John Stossel has a provocative piece over at Reason entitled “There’s nothing mysterious about the market.” He offers several examples demonstrating how the market provides services which many assume can only be offered by government.
One example which stands out, particularly for folks living in California these days, is water utilities. Stossel echoes what we’ve said here before. We have water shortages because of government, not in spite of it.
“Water shortages are manmade,” says [economist Zachary] Donohew. “We don’t send the right signal to indicate how valuable it is, and we don’t make it easy to move water from one use to the other.”
In most of America, taxpayers pay for reservoirs and aqueducts, but water sent to consumers, farmers, etc., is practically “free.” So people waste it. But if the price were allowed to rise to reflect its scarcity, everyone would economize. You might decide you need to cook but not wash your car. Important activities like agriculture would continue, but farmers might grow grapes instead of oranges, because oranges need so much water.
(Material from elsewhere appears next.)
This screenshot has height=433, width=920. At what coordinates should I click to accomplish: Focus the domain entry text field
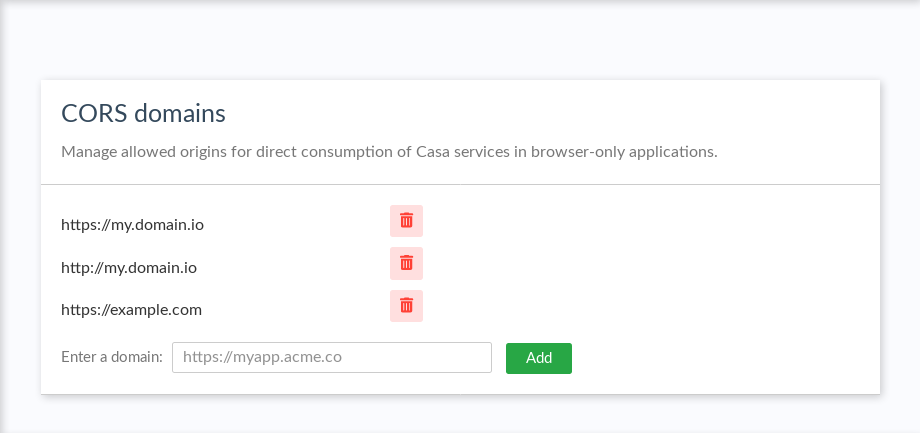(331, 358)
Decisions like that happen naturally when markets set prices. A price is more than money—it’s information. It tells people what is valuable. Then people adjust.
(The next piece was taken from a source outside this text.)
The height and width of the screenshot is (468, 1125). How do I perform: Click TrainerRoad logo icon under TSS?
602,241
Critics of the market focus on one side of the transaction. They see a consumer in a bad situation having to pay higher prices for an essential product. They call that “gouging.” On the other side of the transaction is someone providing that essential product who might not otherwise do so.
The choice thus presents itself between higher prices for a needed product and shortages of that product. Would you rather pay a lot for something you need, or not have it at all? The anti-gougers impose the latter, and that’s why Californians now live under water restrictions.